::: Supplied passage
But this specific case is not a redundancy situation - the employee is resigning. Is that not significant in relation to tax treatment of pay in lieu of notice or other termination payments?


----------



## ubiquitous

> For the record, you need to be aware that on leaving an employement whether you are made redundant or not, certain payments fall into the old Section 110 ITA 1967 which i think described what qualified as a termination lump sum. I stand by comments on the basis of practice


A very reliable source has recently confirmed to me that this is indeed the case.


----------



## ClubMan

Interesting - is this a recent development? Can it be claimed retrospectively?


----------



## DarraghDuane

My understanding is that if you are entitled to any payment under your contract, e.g. pay in lieu, holiday pay, or even some specified amount upon termination, then it's taxable. The reason for this is that because such payments are in your contract of employment there is no doubt that they relate to your employment and are therefore chargeable to income tax.

As regards "ex-gratia" payments, i.e. payments your employer is not required to give to you but does anyhow, these would have escaped the charge to income tax in the past as you were not entitled to these payments, legally or under your contract.  It was therefore necessary to bring these payments within the charge to income tax and S123 of the Taxes Consolidation Act does this. Now, any payments on a termination that are not otherwise chargeable to income tax (i.e any payments other than pay in lieu, holiday pay, etc) are taxable, subject to the exemptions referred to by ajapale.

In my view, therefore, pay in lieu is definitely taxable and the 3k holiday pay and 2k pay in lieu in Ham Slicer's example are also taxable


----------



## Molly

going back to the original post, 


the person in question handed in notice and due to going to a competitior the employer decided not to have employer work notice ...... this period that the employee was at home but paid, is categorically salary and taxable. 

makes no difference to the tax man that you happened to be at home for this period of time and not physically at work.
::::::
Task prompt: Continue the forum thread on the taxation of pay in lieu of notice, picking up right after its final post.
::: Recorded information
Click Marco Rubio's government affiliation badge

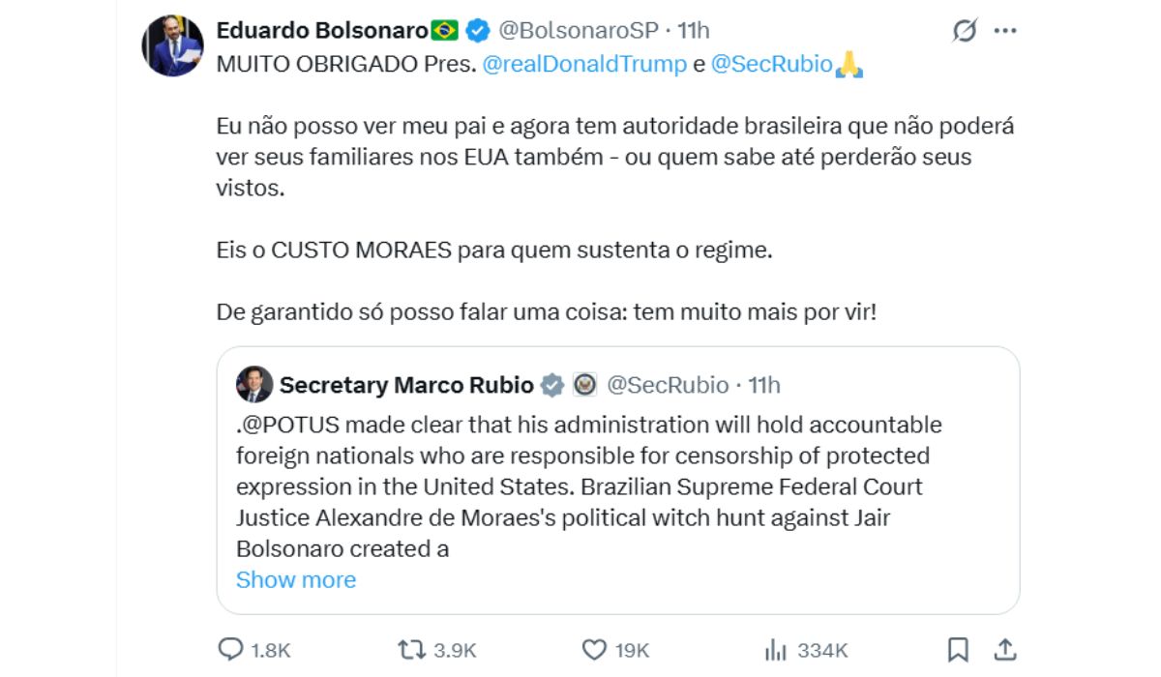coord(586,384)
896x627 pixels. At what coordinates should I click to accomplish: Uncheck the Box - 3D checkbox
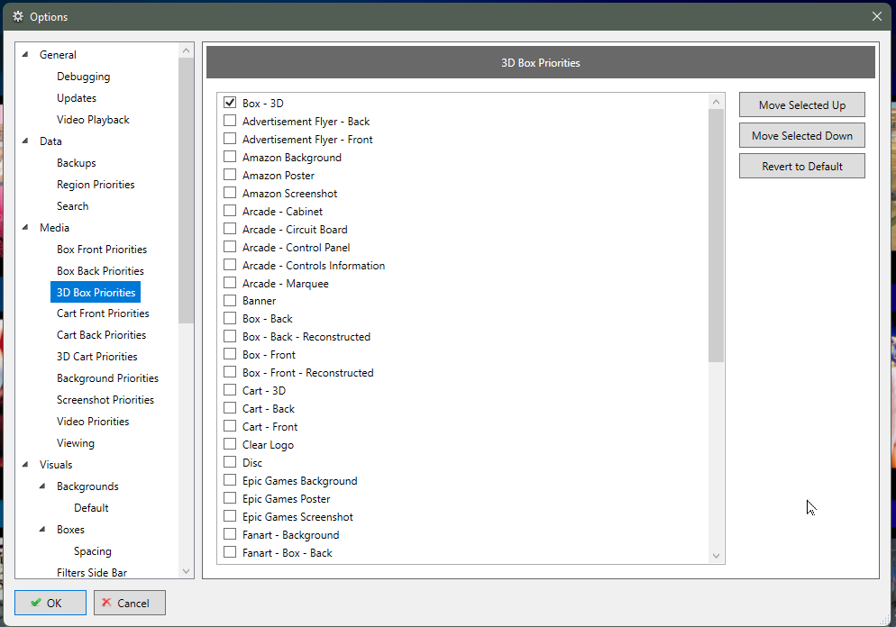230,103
::::::
Task response:
----------



## HardyEustace

This is an old thread but one that now has relevance to my situation.  In reference to the question I encountered a similar situation and was not required to pay tax on my last months salary.  In the previous example, I handed in my notice to go to a competitor and was asked to leave the following day rather than execute my notice.  In my current instance, I was made redundant last week along with about half the company.  We were then told that we could leave that day but that we would be paid four weeks notice.  I am currently arguing that this should not be taxable as upon looking at the revenue site  [broken link removed]   it says  " What lump sum payments qualify for some relief from tax?  The following redundancy and retirement payments, although not exempt from tax, qualify for some relief from tax. These are:      * Salary or wages in lieu of notice, on redundancy or retirement. However, where the contract of employment provides for a payment of this kind on the termination of the contract, whatever the circumstances, such payment is chargeable to income tax in the normal way without the benefit of the exemptions and reliefs mentioned later."  my interpretation would be that the four weeks notice was not statuatory, and therefore is exempt from tax.  However my old employers have said that this is not the case.  I've already contacted the revenue but they really are not inspiring confidence and I'm awaiting a "call from a supervisor"  Could someone please help me with this?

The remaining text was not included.